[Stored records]
=======

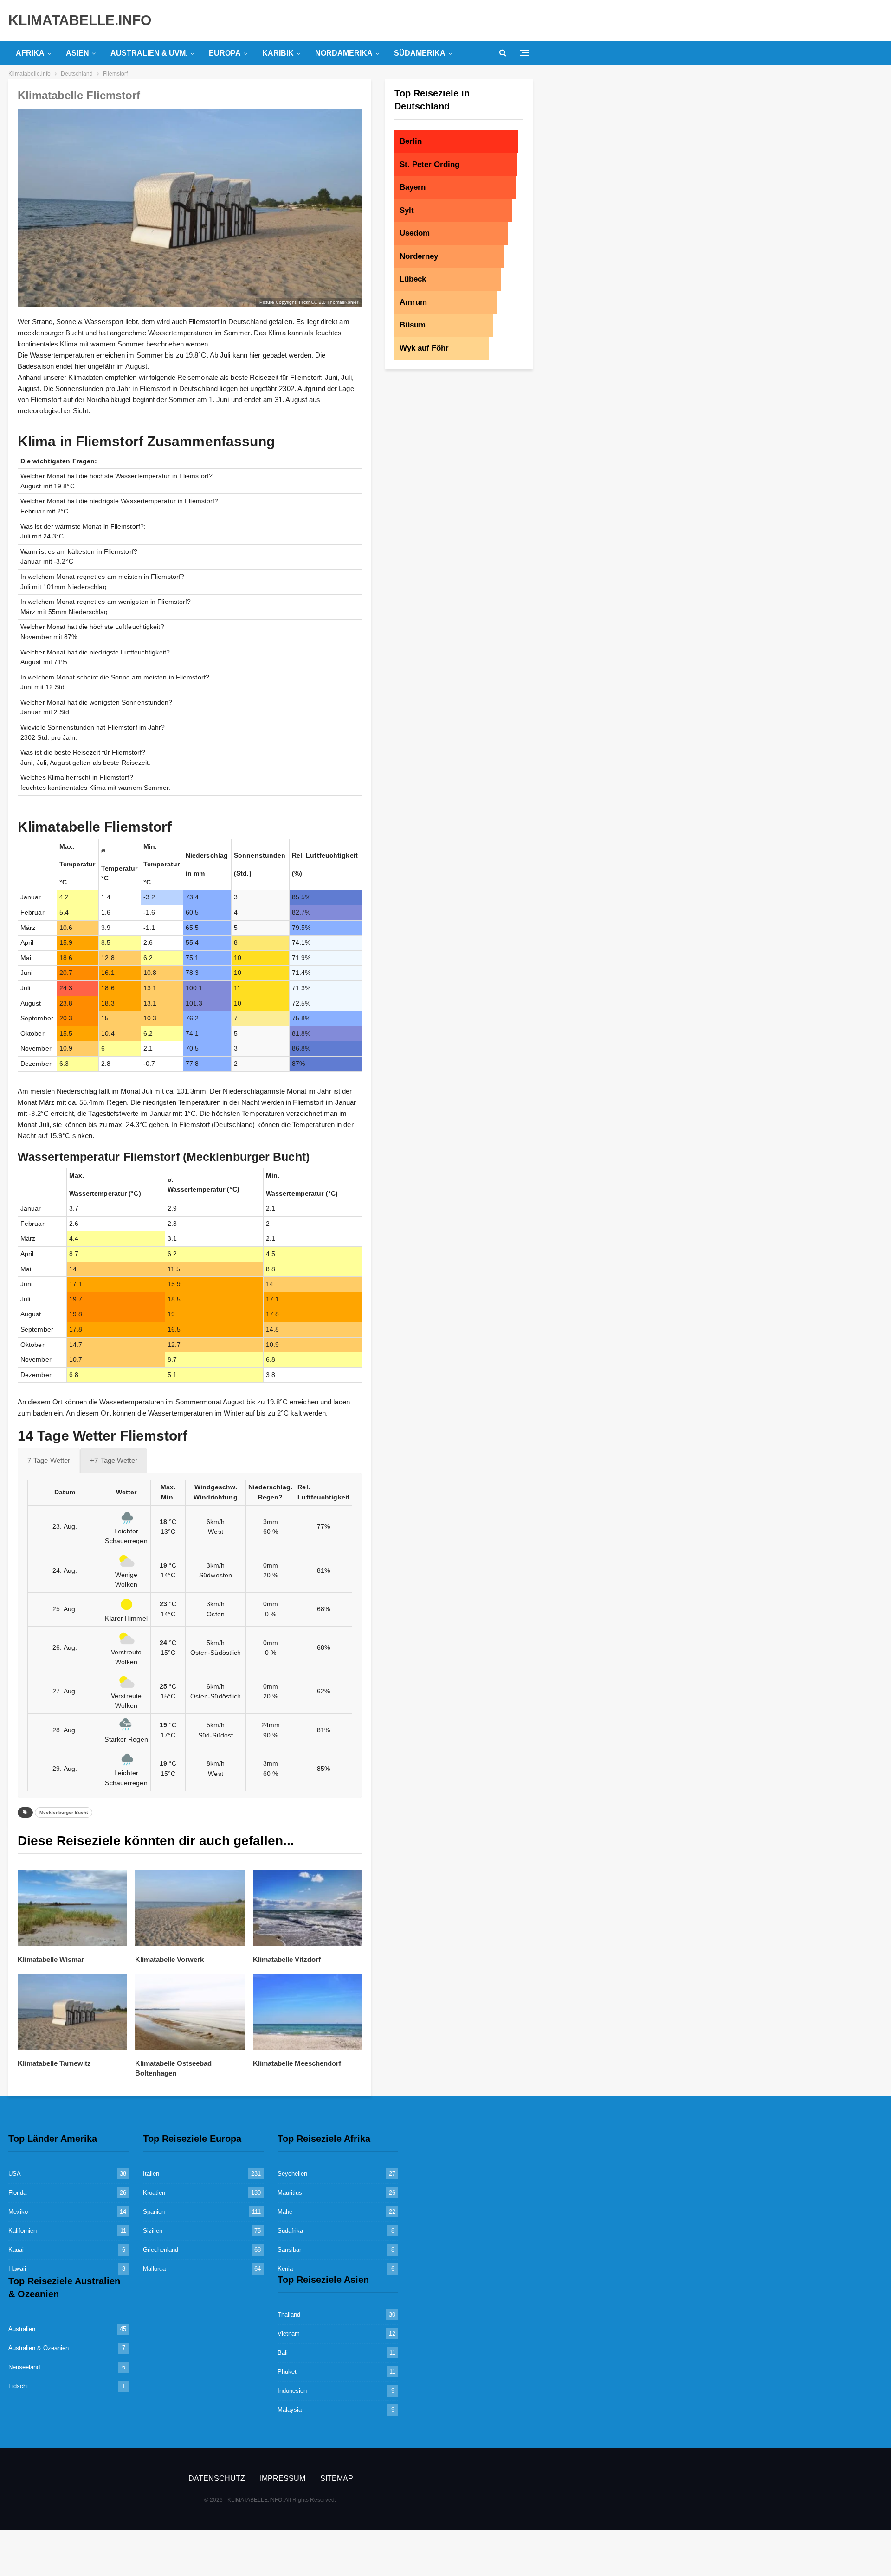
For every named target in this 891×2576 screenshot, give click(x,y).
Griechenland (160, 2249)
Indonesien (292, 2390)
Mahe (285, 2211)
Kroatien (154, 2192)
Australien (21, 2329)
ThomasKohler (342, 302)
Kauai (16, 2249)
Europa (225, 53)
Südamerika (420, 53)
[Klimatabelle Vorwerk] (189, 1908)
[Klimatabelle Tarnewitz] (72, 2012)
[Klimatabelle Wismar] (72, 1908)
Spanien (154, 2211)
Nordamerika (344, 53)
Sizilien (152, 2230)
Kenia (285, 2268)
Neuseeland (24, 2367)
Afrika (30, 53)
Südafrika (290, 2230)
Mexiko (18, 2211)
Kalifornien (22, 2230)
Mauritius (290, 2192)
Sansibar (289, 2249)
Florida (17, 2192)
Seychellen (292, 2173)
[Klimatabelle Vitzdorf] (307, 1908)
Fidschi (18, 2386)
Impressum (282, 2478)
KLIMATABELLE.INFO (79, 20)
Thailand (289, 2314)
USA (14, 2173)
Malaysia (290, 2409)
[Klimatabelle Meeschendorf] (307, 2012)
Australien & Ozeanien (38, 2348)
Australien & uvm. (148, 53)
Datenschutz (216, 2478)
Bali (283, 2352)
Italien (151, 2173)
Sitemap (336, 2478)
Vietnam (289, 2333)
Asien (77, 53)
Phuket (287, 2371)
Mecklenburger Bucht (63, 1812)
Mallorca (154, 2268)
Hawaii (17, 2268)
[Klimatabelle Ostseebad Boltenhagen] (189, 2012)
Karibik (278, 53)
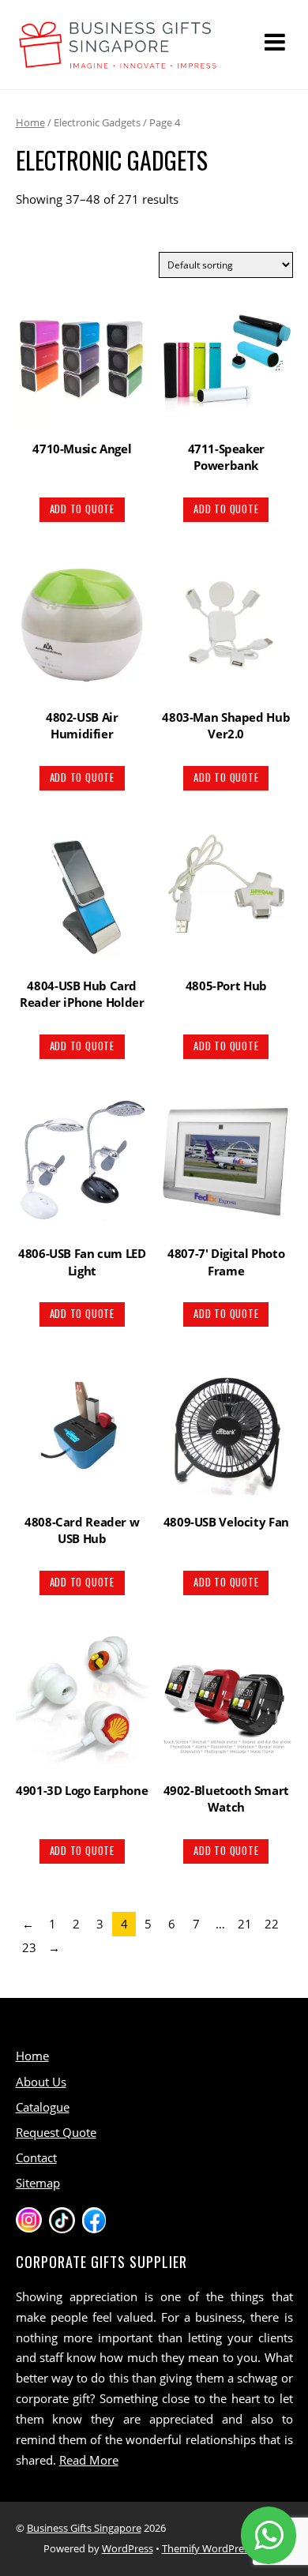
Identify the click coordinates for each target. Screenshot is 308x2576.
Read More (88, 2460)
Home (30, 122)
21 (245, 1924)
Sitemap (38, 2183)
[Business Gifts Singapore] (118, 61)
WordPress (127, 2548)
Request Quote (56, 2132)
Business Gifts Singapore (84, 2528)
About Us (41, 2082)
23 (29, 1947)
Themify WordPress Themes (227, 2548)
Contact (36, 2157)
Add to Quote (82, 508)
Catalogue (42, 2107)
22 (272, 1924)
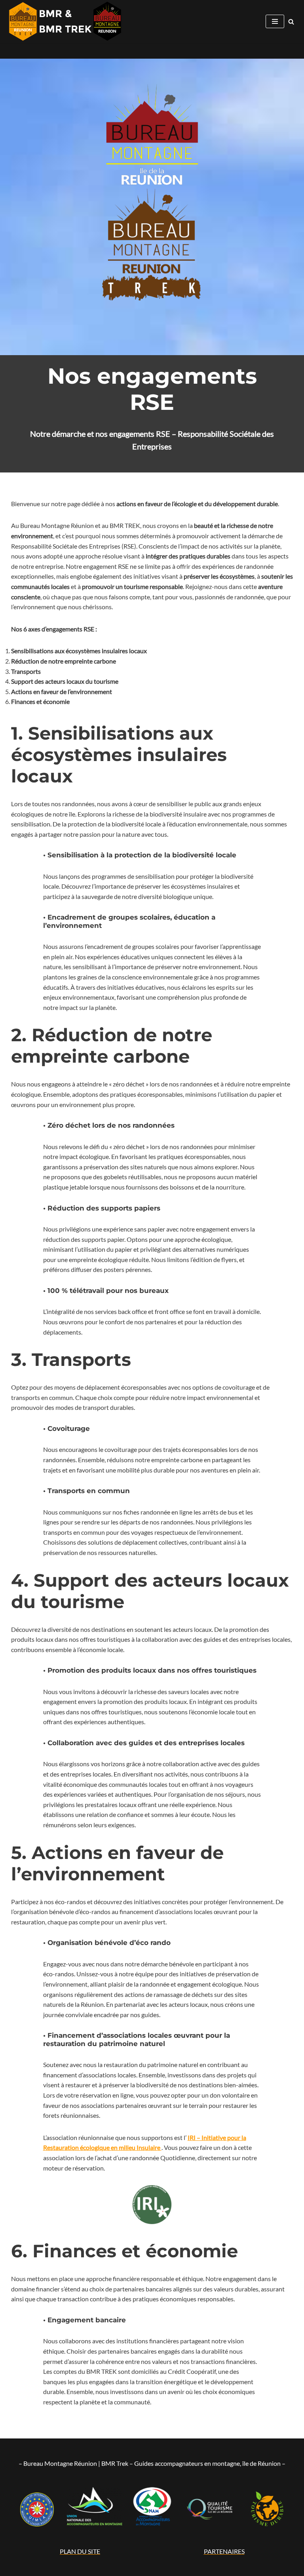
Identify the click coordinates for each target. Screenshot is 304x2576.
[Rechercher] (291, 22)
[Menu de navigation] (275, 21)
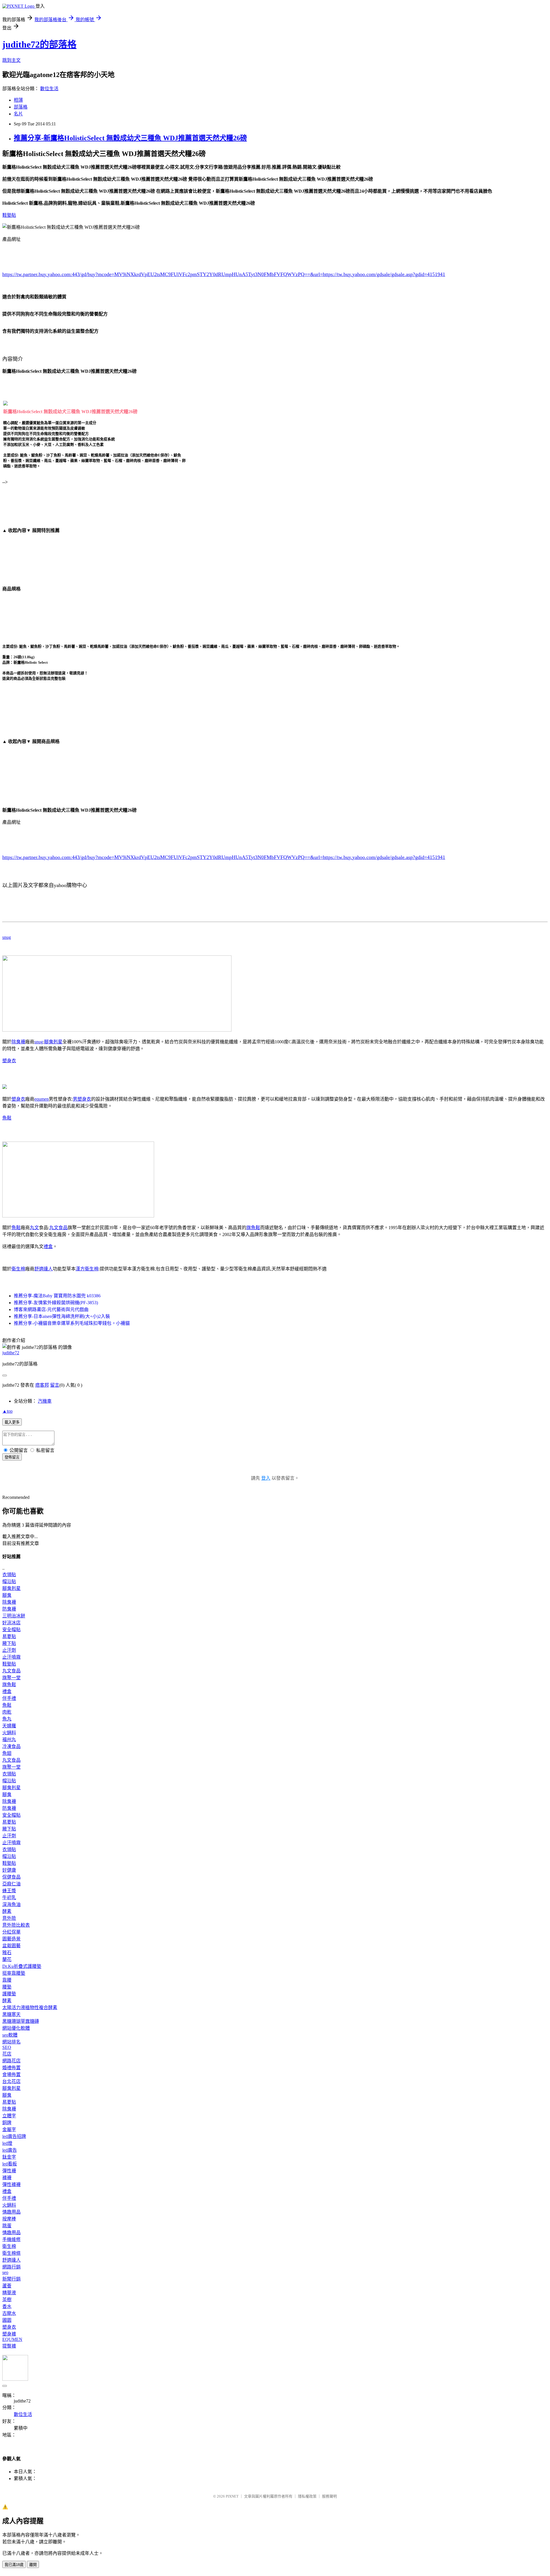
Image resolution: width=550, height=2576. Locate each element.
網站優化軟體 (16, 2028)
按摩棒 (9, 2218)
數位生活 (49, 88)
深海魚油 (11, 1904)
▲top (7, 1411)
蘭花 (6, 1959)
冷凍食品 (11, 1746)
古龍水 (9, 2313)
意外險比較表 (16, 1925)
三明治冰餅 (13, 1615)
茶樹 (6, 2299)
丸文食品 (58, 1227)
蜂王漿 (9, 1890)
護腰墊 (9, 1993)
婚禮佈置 (11, 2067)
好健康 (9, 1870)
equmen (41, 1099)
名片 (18, 113)
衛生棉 (18, 1268)
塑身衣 (9, 1060)
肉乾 (6, 1712)
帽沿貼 (9, 1581)
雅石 (6, 1952)
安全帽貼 (11, 1629)
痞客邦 (42, 1385)
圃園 (6, 2320)
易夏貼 (9, 1636)
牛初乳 (9, 1897)
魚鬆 (6, 1117)
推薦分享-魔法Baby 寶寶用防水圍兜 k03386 (57, 1295)
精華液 (9, 2292)
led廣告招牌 (14, 2136)
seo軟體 (9, 2035)
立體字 (9, 2115)
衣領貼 (9, 1574)
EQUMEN (12, 2339)
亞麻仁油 (11, 1883)
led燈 (7, 2143)
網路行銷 (11, 2266)
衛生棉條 (11, 2253)
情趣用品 (11, 2212)
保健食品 (11, 1877)
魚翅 (6, 1753)
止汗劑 (9, 1650)
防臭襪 (9, 1609)
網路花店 (11, 2060)
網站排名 (11, 2041)
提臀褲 (9, 2346)
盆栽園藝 (11, 1945)
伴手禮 (9, 1698)
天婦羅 (9, 1725)
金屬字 (9, 2129)
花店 (6, 2053)
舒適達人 (43, 1268)
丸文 (34, 1227)
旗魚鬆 (253, 1227)
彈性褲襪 (11, 2184)
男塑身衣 (82, 1099)
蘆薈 (6, 2285)
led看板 (9, 2163)
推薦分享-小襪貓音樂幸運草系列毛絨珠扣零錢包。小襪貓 (72, 1323)
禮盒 (48, 1246)
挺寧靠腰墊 (13, 1973)
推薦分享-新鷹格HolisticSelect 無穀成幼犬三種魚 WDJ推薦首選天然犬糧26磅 (130, 138)
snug (6, 937)
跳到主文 (11, 60)
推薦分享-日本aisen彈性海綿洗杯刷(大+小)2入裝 (62, 1316)
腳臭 (6, 1595)
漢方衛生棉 (87, 1268)
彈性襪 (9, 2170)
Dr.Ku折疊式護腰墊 (21, 1966)
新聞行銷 (11, 2279)
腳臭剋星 (53, 1041)
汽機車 (45, 1401)
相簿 (18, 100)
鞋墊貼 (9, 215)
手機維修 (11, 2239)
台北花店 (11, 2081)
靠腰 (6, 1980)
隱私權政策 (307, 2496)
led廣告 (9, 2150)
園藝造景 (11, 1938)
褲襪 (6, 2177)
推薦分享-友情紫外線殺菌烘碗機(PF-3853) (56, 1302)
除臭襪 (18, 1041)
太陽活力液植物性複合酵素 (29, 2007)
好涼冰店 (11, 1622)
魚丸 (6, 1718)
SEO (6, 2047)
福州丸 (9, 1739)
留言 (54, 1385)
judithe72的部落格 (39, 44)
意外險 (9, 1918)
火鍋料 (9, 1732)
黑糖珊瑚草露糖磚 (20, 2021)
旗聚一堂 (11, 1677)
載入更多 (12, 1422)
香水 (6, 2306)
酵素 (6, 1911)
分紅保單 (11, 1931)
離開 (33, 2565)
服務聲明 (329, 2496)
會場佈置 (11, 2074)
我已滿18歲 (14, 2565)
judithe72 (10, 1352)
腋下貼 (9, 1643)
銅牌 (6, 2122)
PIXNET (232, 2496)
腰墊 (6, 1986)
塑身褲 (9, 2333)
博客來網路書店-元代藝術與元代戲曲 (51, 1309)
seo (5, 2272)
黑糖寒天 (11, 2014)
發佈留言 (12, 1457)
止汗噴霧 (11, 1657)
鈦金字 (9, 2157)
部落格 (21, 107)
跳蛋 (6, 2225)
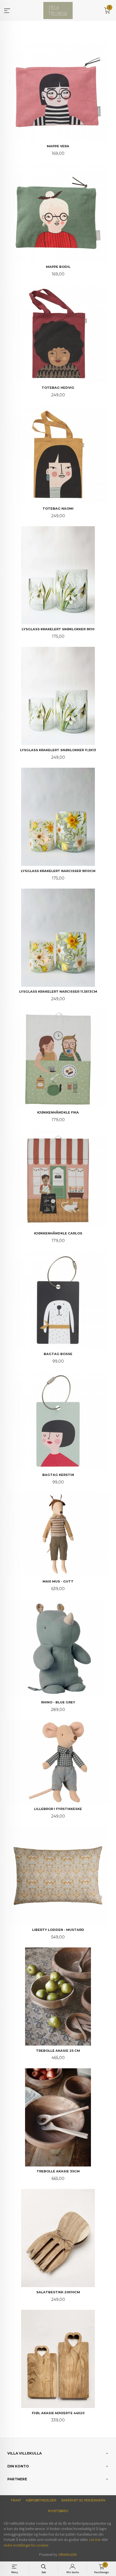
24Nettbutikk (67, 2554)
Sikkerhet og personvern (83, 2500)
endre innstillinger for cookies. (26, 2545)
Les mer (95, 2539)
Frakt (16, 2500)
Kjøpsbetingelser (41, 2500)
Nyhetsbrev (58, 2511)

=======

> [TASK REQUIREMENTS]
No picture belongs in the answer, but every word of the records above does, exactly as given.

> [EXERCISE SOLUTION]
For every named target in this 891×2576 screenshot, give click(x,y).
Griechenland (160, 2249)
Indonesien (292, 2390)
Mahe (285, 2211)
Kroatien (154, 2192)
Australien (21, 2329)
ThomasKohler (342, 302)
Kauai (16, 2249)
Europa (225, 53)
Südamerika (420, 53)
[Klimatabelle Vorwerk] (189, 1908)
[Klimatabelle Tarnewitz] (72, 2012)
[Klimatabelle Wismar] (72, 1908)
Spanien (154, 2211)
Nordamerika (344, 53)
Sizilien (152, 2230)
Kenia (285, 2268)
Neuseeland (24, 2367)
Afrika (30, 53)
Südafrika (290, 2230)
Mexiko (18, 2211)
Kalifornien (22, 2230)
Mauritius (290, 2192)
Sansibar (289, 2249)
Florida (17, 2192)
Seychellen (292, 2173)
[Klimatabelle Vitzdorf] (307, 1908)
Fidschi (18, 2386)
Impressum (282, 2478)
KLIMATABELLE.INFO (79, 20)
Thailand (289, 2314)
USA (14, 2173)
Malaysia (290, 2409)
[Klimatabelle Meeschendorf] (307, 2012)
Australien & Ozeanien (38, 2348)
Australien & uvm. (148, 53)
Datenschutz (216, 2478)
Bali (283, 2352)
Italien (151, 2173)
Sitemap (336, 2478)
Vietnam (289, 2333)
Asien (77, 53)
Phuket (287, 2371)
Mecklenburger Bucht (63, 1812)
Mallorca (154, 2268)
Hawaii (17, 2268)
[Klimatabelle Ostseebad Boltenhagen] (189, 2012)
Karibik (278, 53)
Identify the click coordinates for each target. Screenshot is 308x2576.
Read More (88, 2460)
Home (30, 122)
21 (245, 1924)
Sitemap (38, 2183)
[Business Gifts Singapore] (118, 61)
WordPress (127, 2548)
Request Quote (56, 2132)
Business Gifts Singapore (84, 2528)
About Us (41, 2082)
23 (29, 1947)
Themify WordPress Themes (227, 2548)
Contact (36, 2157)
Add to Quote (82, 508)
Catalogue (42, 2107)
22 (272, 1924)
Identify the click coordinates for each target. Screenshot is 304x2576.
[Rechercher] (291, 22)
[Menu de navigation] (275, 21)
Image resolution: width=550, height=2576. Locate each element.
網站優化軟體 (16, 2028)
按摩棒 (9, 2218)
數位生活 (49, 88)
深海魚油 (11, 1904)
▲top (7, 1411)
蘭花 (6, 1959)
冷凍食品 (11, 1746)
古龍水 (9, 2313)
意外險比較表 (16, 1925)
三明治冰餅 (13, 1615)
茶樹 (6, 2299)
丸文食品 (58, 1227)
蜂王漿 (9, 1890)
護腰墊 (9, 1993)
婚禮佈置 (11, 2067)
好健康 (9, 1870)
equmen (41, 1099)
名片 (18, 113)
衛生棉 (18, 1268)
塑身衣 (9, 1060)
肉乾 (6, 1712)
帽沿貼 (9, 1581)
雅石 (6, 1952)
安全帽貼 (11, 1629)
痞客邦 (42, 1385)
圃園 (6, 2320)
易夏貼 (9, 1636)
牛初乳 (9, 1897)
魚鬆 (6, 1117)
推薦分享-魔法Baby 寶寶用防水圍兜 k03386 (57, 1295)
精華液 (9, 2292)
led廣告招牌 (14, 2136)
seo軟體 (9, 2035)
立體字 (9, 2115)
衣領貼 (9, 1574)
EQUMEN (12, 2339)
亞麻仁油 (11, 1883)
led燈 (7, 2143)
網路行銷 (11, 2266)
衛生棉條 (11, 2253)
情趣用品 (11, 2212)
保健食品 (11, 1877)
魚翅 (6, 1753)
止汗劑 (9, 1650)
防臭襪 (9, 1609)
網路花店 (11, 2060)
網站排名 (11, 2041)
提臀褲 (9, 2346)
盆栽園藝 (11, 1945)
伴手禮 (9, 1698)
天婦羅 (9, 1725)
金屬字 (9, 2129)
花店 (6, 2053)
舒適達人 (43, 1268)
丸文 (34, 1227)
旗魚鬆 (253, 1227)
彈性褲襪 (11, 2184)
男塑身衣 (82, 1099)
蘆薈 (6, 2285)
led看板 (9, 2163)
推薦分享-小襪貓音樂幸運草系列毛絨珠扣零錢包。小襪貓 (72, 1323)
禮盒 (48, 1246)
挺寧靠腰墊 (13, 1973)
推薦分享-新鷹格HolisticSelect 無穀成幼犬三種魚 WDJ推薦首選天然犬糧26磅 (130, 138)
snug (6, 937)
跳到主文 (11, 60)
推薦分享-日本aisen彈性海綿洗杯刷(大+小)2入裝 (62, 1316)
腳臭 (6, 1595)
漢方衛生棉 (87, 1268)
彈性襪 (9, 2170)
Dr.Ku折疊式護腰墊 (21, 1966)
新聞行銷 (11, 2279)
腳臭剋星 (53, 1041)
汽機車 (45, 1401)
相簿 (18, 100)
鞋墊貼 (9, 215)
手機維修 (11, 2239)
台北花店 (11, 2081)
靠腰 (6, 1980)
隱私權政策 (307, 2496)
led廣告 (9, 2150)
園藝造景 (11, 1938)
褲襪 (6, 2177)
推薦分享-友情紫外線殺菌烘碗機(PF-3853) (56, 1302)
除臭襪 (18, 1041)
太陽活力液植物性複合酵素 (29, 2007)
好涼冰店 (11, 1622)
魚丸 (6, 1718)
SEO (6, 2047)
福州丸 (9, 1739)
留言 (54, 1385)
judithe72的部落格 (39, 44)
意外險 (9, 1918)
火鍋料 (9, 1732)
黑糖珊瑚草露糖磚 (20, 2021)
旗聚一堂 (11, 1677)
載入更多 (12, 1422)
香水 (6, 2306)
酵素 (6, 1911)
分紅保單 (11, 1931)
離開 (33, 2565)
服務聲明 (329, 2496)
會場佈置 (11, 2074)
我已滿18歲 (14, 2565)
judithe72 (10, 1352)
腋下貼 (9, 1643)
銅牌 (6, 2122)
PIXNET (232, 2496)
腰墊 (6, 1986)
塑身褲 (9, 2333)
博客來網路書店-元代藝術與元代戲曲 (51, 1309)
seo (5, 2272)
黑糖寒天 (11, 2014)
發佈留言 (12, 1457)
止汗噴霧 (11, 1657)
鈦金字 (9, 2157)
部落格 (21, 107)
跳蛋 (6, 2225)
24Nettbutikk (67, 2554)
Sikkerhet og personvern (83, 2500)
endre innstillinger for cookies. (26, 2545)
Les mer (95, 2539)
Frakt (16, 2500)
Kjøpsbetingelser (41, 2500)
Nyhetsbrev (58, 2511)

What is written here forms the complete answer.